- Perry School
- U.S. National Register of Historic Places
- Location: 2266 Laurel Mill-Centerville Rd., near Centerville, North Carolina
- Coordinates: 36°11′35″N 78°07′28″W﻿ / ﻿36.19306°N 78.12444°W
- Area: 14.7 acres (5.9 ha)
- Built: 1941, 1949, 1952, 1963
- Architect: Holloway-Reeves
- Architectural style: Colonial Revival
- NRHP reference No.: 10001110
- Added to NRHP: January 3, 2011

= Perry School =

Historic school building in North Carolina, United States

Perry School is a historic school complex located near Centerville, Franklin County, North Carolina. The complex consists of four buildings: a one-story Colonial Revival style frame school (1941); a one-story, gable-roofed detached concrete block rear wing (1949); a low-slung, U-shaped, one-story, brick high school (1952); and the roughly rectangular, gable-roofed brick gymtorium (1963).
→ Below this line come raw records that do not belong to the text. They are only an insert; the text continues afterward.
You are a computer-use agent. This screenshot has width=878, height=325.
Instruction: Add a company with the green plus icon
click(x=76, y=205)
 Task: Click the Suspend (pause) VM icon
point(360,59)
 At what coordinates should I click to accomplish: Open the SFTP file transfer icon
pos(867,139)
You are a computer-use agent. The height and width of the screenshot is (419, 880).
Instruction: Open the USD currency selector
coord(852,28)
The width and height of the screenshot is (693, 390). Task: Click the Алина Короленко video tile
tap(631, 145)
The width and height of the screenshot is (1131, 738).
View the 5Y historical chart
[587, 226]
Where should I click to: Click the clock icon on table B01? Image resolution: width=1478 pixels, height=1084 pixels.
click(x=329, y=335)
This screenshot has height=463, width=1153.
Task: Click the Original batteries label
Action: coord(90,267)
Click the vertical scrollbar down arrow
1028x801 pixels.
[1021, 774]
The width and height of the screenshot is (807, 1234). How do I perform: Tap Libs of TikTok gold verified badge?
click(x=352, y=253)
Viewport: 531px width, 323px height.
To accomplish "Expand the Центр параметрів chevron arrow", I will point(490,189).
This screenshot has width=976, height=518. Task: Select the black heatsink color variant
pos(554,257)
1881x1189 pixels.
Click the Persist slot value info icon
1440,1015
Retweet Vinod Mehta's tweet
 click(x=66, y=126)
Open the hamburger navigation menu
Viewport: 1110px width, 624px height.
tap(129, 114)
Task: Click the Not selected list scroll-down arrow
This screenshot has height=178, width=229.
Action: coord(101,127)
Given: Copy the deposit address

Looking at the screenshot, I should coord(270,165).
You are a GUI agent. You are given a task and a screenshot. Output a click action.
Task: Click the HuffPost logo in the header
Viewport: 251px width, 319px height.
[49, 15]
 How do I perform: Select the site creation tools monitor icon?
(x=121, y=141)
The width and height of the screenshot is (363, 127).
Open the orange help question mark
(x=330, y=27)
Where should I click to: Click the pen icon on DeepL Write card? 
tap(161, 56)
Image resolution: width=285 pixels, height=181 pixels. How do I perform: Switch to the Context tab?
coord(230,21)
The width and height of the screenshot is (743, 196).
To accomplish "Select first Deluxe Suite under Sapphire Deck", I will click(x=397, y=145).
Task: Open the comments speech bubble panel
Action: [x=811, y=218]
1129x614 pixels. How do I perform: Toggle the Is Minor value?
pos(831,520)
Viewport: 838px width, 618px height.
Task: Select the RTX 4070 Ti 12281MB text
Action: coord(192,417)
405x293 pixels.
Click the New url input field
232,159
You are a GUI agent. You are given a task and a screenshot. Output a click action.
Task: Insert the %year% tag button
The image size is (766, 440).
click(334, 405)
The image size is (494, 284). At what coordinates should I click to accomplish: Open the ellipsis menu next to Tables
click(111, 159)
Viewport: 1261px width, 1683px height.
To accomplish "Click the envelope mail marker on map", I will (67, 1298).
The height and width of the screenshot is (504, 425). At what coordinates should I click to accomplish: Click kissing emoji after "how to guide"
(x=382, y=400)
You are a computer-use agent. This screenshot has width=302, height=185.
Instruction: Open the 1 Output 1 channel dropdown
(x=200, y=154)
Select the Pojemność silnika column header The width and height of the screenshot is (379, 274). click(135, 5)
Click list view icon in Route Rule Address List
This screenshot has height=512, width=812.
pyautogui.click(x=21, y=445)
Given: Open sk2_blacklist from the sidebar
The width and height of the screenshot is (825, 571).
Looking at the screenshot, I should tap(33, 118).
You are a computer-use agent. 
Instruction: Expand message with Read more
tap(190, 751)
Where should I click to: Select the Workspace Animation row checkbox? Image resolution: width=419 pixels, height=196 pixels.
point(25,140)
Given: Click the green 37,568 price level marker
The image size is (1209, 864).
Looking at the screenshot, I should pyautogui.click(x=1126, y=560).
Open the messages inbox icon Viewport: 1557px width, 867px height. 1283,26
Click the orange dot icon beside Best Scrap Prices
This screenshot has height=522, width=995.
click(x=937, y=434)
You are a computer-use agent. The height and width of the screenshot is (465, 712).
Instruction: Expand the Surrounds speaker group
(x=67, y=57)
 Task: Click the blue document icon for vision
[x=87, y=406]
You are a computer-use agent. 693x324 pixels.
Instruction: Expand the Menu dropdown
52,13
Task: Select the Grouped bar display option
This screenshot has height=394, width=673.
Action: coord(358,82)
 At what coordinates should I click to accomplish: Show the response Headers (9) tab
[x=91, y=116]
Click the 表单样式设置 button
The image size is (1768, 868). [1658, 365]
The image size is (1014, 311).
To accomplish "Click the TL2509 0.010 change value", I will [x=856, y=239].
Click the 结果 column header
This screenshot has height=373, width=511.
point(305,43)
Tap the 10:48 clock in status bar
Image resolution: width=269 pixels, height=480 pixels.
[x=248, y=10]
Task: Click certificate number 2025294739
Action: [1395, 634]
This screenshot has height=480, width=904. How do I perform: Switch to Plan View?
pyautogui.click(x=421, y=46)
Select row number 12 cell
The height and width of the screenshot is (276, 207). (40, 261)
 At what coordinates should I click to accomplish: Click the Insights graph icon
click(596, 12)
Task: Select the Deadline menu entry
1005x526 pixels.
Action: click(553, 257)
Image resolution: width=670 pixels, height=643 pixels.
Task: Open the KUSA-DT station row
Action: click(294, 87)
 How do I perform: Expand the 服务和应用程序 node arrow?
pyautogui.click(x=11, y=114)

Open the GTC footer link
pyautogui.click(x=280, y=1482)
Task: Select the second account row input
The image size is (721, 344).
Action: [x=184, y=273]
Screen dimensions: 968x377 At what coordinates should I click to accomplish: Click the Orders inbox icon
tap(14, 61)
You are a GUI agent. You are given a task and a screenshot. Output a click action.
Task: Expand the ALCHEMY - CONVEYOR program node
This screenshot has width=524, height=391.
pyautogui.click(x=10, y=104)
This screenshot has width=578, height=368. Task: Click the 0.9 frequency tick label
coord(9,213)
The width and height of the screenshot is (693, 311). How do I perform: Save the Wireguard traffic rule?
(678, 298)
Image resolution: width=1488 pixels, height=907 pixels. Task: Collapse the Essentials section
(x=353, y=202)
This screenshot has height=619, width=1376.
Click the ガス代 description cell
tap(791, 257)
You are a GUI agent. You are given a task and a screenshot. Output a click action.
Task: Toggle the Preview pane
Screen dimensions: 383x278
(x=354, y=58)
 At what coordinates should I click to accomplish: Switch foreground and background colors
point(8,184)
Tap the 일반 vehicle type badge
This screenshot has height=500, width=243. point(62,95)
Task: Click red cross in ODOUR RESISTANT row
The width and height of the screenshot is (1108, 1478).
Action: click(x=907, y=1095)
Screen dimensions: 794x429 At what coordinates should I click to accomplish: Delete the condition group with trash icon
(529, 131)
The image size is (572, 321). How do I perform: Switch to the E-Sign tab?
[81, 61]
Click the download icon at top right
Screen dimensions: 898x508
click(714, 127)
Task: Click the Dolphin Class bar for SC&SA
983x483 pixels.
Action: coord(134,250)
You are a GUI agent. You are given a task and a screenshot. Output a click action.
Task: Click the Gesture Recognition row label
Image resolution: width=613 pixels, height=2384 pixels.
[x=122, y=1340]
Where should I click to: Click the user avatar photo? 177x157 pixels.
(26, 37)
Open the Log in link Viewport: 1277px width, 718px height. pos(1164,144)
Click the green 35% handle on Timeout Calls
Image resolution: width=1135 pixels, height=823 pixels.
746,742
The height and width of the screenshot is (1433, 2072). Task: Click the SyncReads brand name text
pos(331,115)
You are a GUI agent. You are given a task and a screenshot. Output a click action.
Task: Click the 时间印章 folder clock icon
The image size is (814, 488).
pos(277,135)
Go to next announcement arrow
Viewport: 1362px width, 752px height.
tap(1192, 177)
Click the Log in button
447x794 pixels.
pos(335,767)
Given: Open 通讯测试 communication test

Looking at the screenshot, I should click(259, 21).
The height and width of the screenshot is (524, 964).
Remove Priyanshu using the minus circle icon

The complex also includes the baseball field and two sets of paired brick pillars erected by two graduating classes. The complex was built to serve the educational needs of the African-American population of Franklin County and is one of a few remaining Jim Crow-era schools in the county. The original school was built with funds provided by the Public Works Administration (PWA). The Perry School closed in 1968 as a result of integration.

It was listed on the National Register of Historic Places in 2011.